One of the more enlightening experiences I had along this journey came when I realized I could leverage technology to provide students a number of practice opportunities that reflected what they needed in order to demonstrate proficiency. No longer were all of my students receiving the same 25 practice problems on the same night. I also recalled nightmarish experiences when I would pass out tests on test-days and cringe when I got to a few desks of students I knew were not ready for this test. Those days are in the past. I could get into the nuts of bolts of that learning pathway, how students navigate it, the face-to-face learning experiences (whole group and small group) vs the self-paced ones, the role the formative practice plays and how it impacts student ownership, autonomy, and self-assessment. Not to mention the depth of learning, the mental dexterity required to complete some of the experiences, and the metacognition included in reflective opportunities along the way.

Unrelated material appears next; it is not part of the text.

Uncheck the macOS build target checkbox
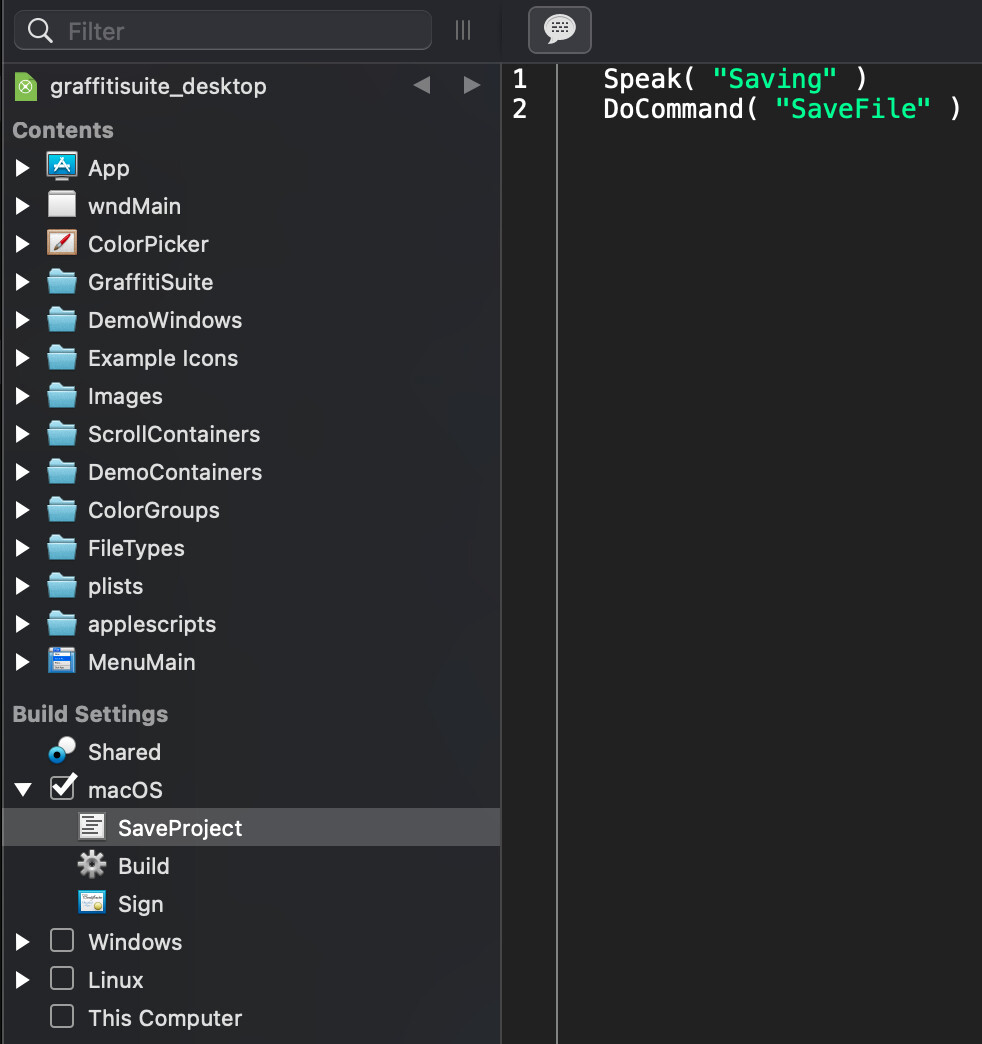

But I want to hone in on the grip that fairness has on so many classrooms.

I fear too many classrooms are focused on being equal with students, in the interest of fair practice. But let’s be clear about equality.

Image Credit: Robert Wood Johnson Foundation

What we really want in our classrooms is equitable and responsive teaching. Being fair and equitable is giving kids unique and specific supports so that all students have an opportunity to succeed, or learn. That means we have a responsibility to provide those supports when possible. So what practices fly in the face of equity? Consider whether your own instruction rides on a conveyor belt of one-size-fits-none instruction. Let’s consider what equitable grading practices look like. Are our grading practices handcuffed by equality? I know some teachers that allow redos or reassessment in their class, for example. Hats off to those teachers for recognizing the value of iterations in learning, something that applies to nearly every single profession in the world. But, in the interest of being equal with all students, teachers give partial credit to the second or third iteration or redo. The most typical response here is this practice ensures fairness to those students who got it the first time. Are we punishing students for learning at a different rate than we’re teaching?

I appreciate you reading this far. After some recent work in a classroom, I began to reflect on fairness, equality, and equitable teaching. The pathway I provided represents just one example of how instruction can be designed and innovated in ways that provide students healthy and equitable experiences. I think it also points to the greater world in which we live. If teachers still consider themselves the master of content in their class, they’ve been outsourced by Youtube and Google. We’ve got to start providing students opportunities to learn how to learn. That doesn’t mean they do so in the absence of a teacher, but it does mean the role of the teacher has to change from delivering content to managing student learning. Are we providing kids opportunities to inquire, filter information, and apply it in authentic ways? Think about how much learning we omit because we hold students hostage to arbitrary timelines.